== MATERIAL FOR THIS EXERCISE ==
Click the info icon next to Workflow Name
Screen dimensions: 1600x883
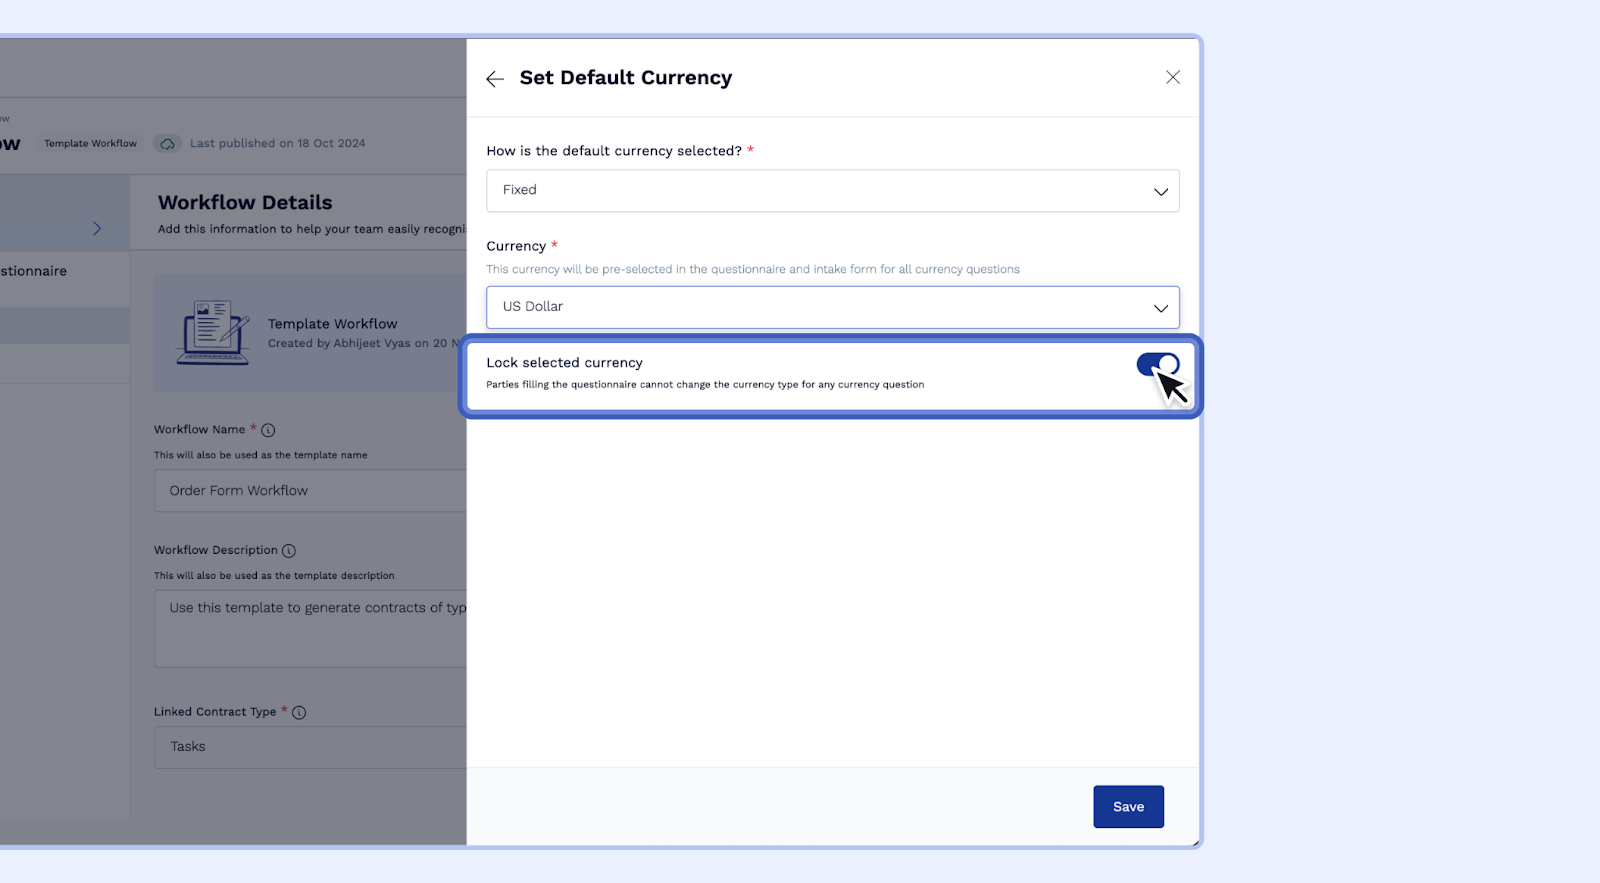click(x=268, y=430)
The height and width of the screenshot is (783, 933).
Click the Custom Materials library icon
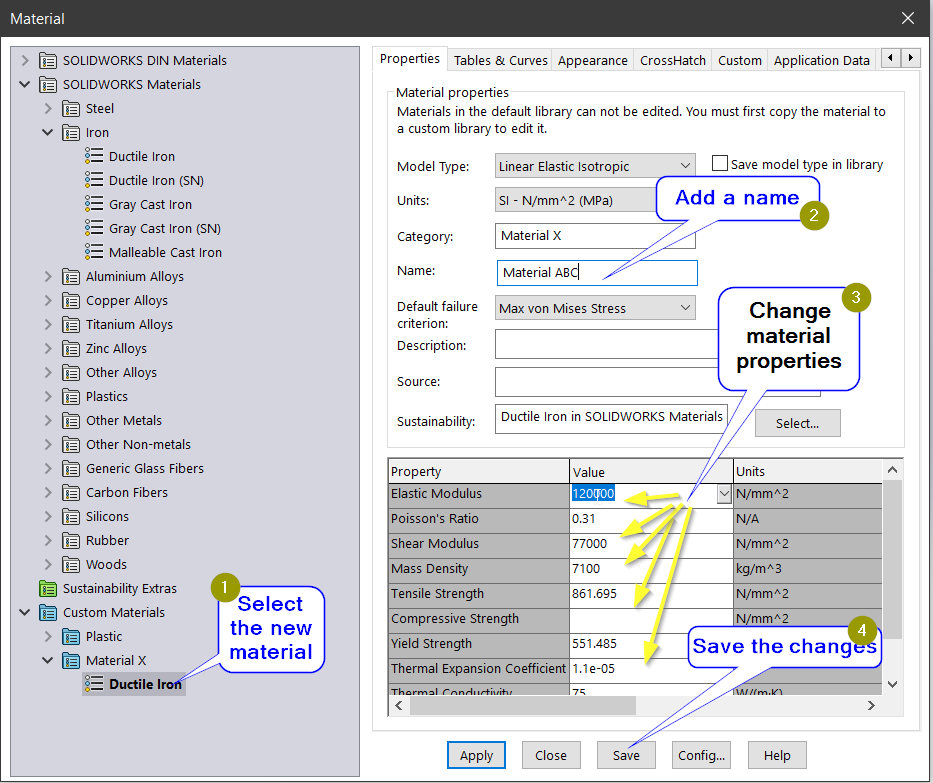[48, 612]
===
WORK REQUIRED => Your answer should hold only the lines from the one with "Screen dimensions: 1600x883" through the final line of the listing above, transcribed exactly and without pictures.

ANSWER FOR THE TASK =>
Screen dimensions: 1600x883
click(x=268, y=430)
The height and width of the screenshot is (783, 933).
Click the Custom Materials library icon
[48, 612]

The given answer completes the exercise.